- **WHAT TO WORK ON**: Copy the lines from the line containing "Screen dimensions: 1000x716" through the line containing "off the Text", and leave out the pictures.

- **RECORDED INFORMATION**:

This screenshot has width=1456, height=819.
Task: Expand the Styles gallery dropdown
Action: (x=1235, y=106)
--
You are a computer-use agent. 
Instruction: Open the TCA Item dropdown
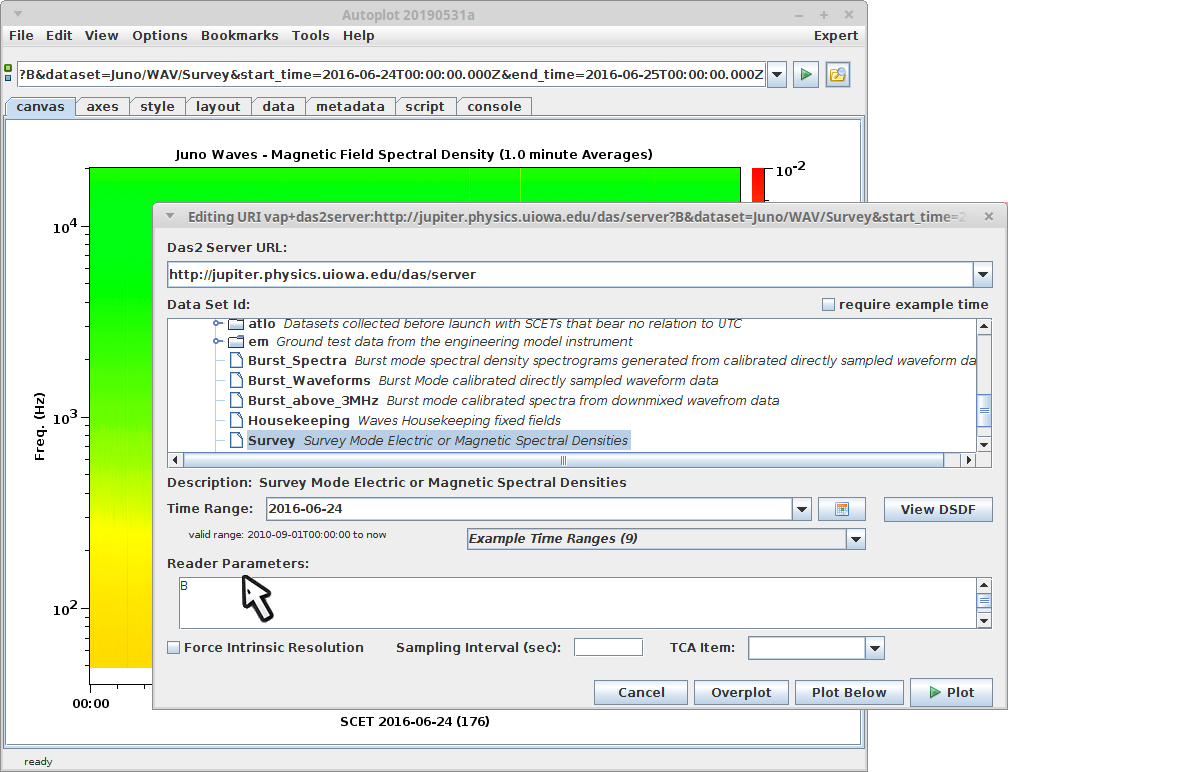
* * *
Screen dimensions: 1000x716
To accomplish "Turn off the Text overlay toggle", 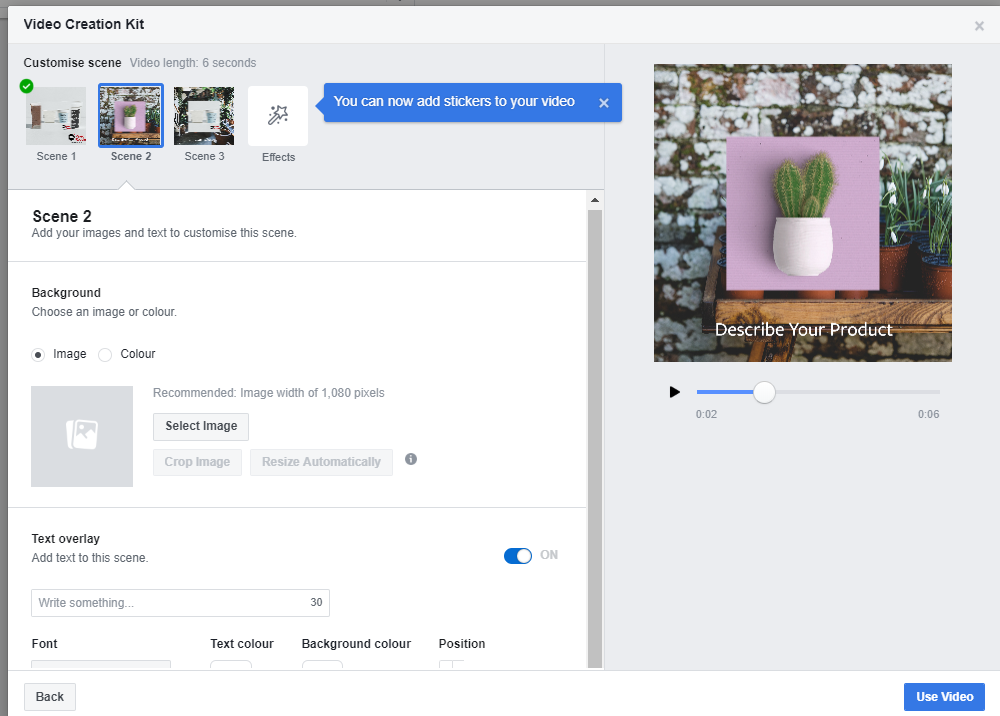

- **EXERCISE RESULT**:
Screen dimensions: 1000x716
To accomplish "Turn off the Text overlay toggle", 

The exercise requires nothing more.